Pascal Weber La trahison des limaces, éditions Cactus Inébranlable (86 pages, 10 euros, 2022)

Avec sa façon de faire, Pascal Weber agit, dans ses aphorismes, à la lettre ou à la nuance près : « Avant, on avait des commerces à remettre, et maintenant on a des commerces à vomir », activant régulièrement des doubles sens.
Jouant à la fois sur les apparences et sur les idées parfois multiples dans le même aphorisme, l’auteur le fortifie : « Il a fait relier ses quelques radiographies, il possède désormais un livre squelettique ».

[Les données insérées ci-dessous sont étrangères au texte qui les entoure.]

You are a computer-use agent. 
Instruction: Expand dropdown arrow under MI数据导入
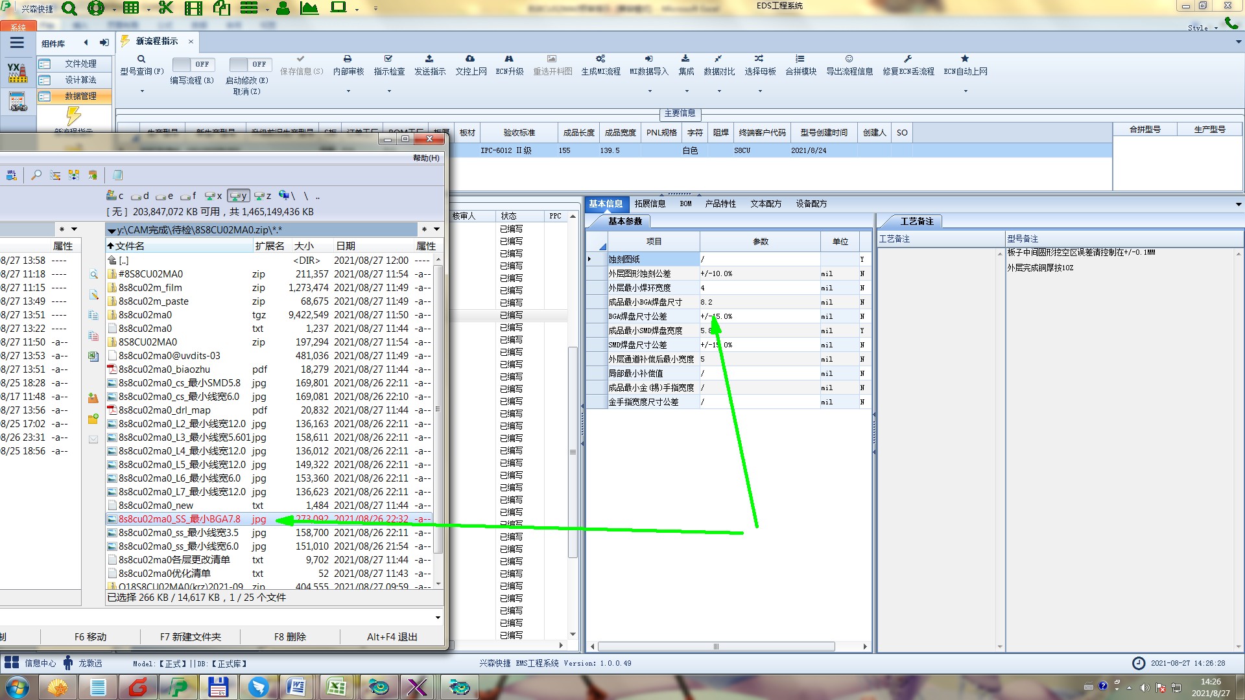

A mon sens il donne toutefois priorité au surréalisme, ce qui lui donne un côté rétro de bon aloi tandis que tout y passe entre problèmes de société actuels ou allusions à la peinture, à la Grande Histoire, Dieu ou le mot lui-même avec aussi quelquefois une sorte d’émerveillement infantile : « cette fille enceinte se demande si son enfant sera un garçon ou une fée ».
Il faut parfois se rappeler quelques références culturelles pour en comprendre le clin d’œil : « El Condor passa me faire coucou ». Faut-il pour autant « lire son (mon) règlement de désordre intérieur » ? Non, car les phrases sont agencées très correctement.
L’aphoriste surréaliste active autant de sensibilités qu’il pense connaître son lecteur. Il faut dire qu’en général un amateur d’aphorismes ne se sent que très rarement « perdu dans la salle des pas ».
Comme l’auteur est touche à tout, pour Pascal Weber, « l’aphorisme demeure sa (ma) couleur préférée ».
Souvent profond, il peut avoir d’amers constats quand il dénonce que « L’humanité ressemble à une erreur médicale », semblant avoir cette touche d’éthique qu’on ne retrouve pas toujours chez les aphoristes. Ne dit-il pas qu’« il faut rire proprement » ? S’il ne lave pas plus blanc pour autant, il évite les allusions faciles tandis que, pour lui, « écrire c’est surprendre ».
Être aphoriste sans forcer le trait facile, en restant très compréhensible avec tous les dosages requis, y compris avec l’équilibre entre les genres, suggérant discrètement un « Bob Morane et Bobette », relève du grand art.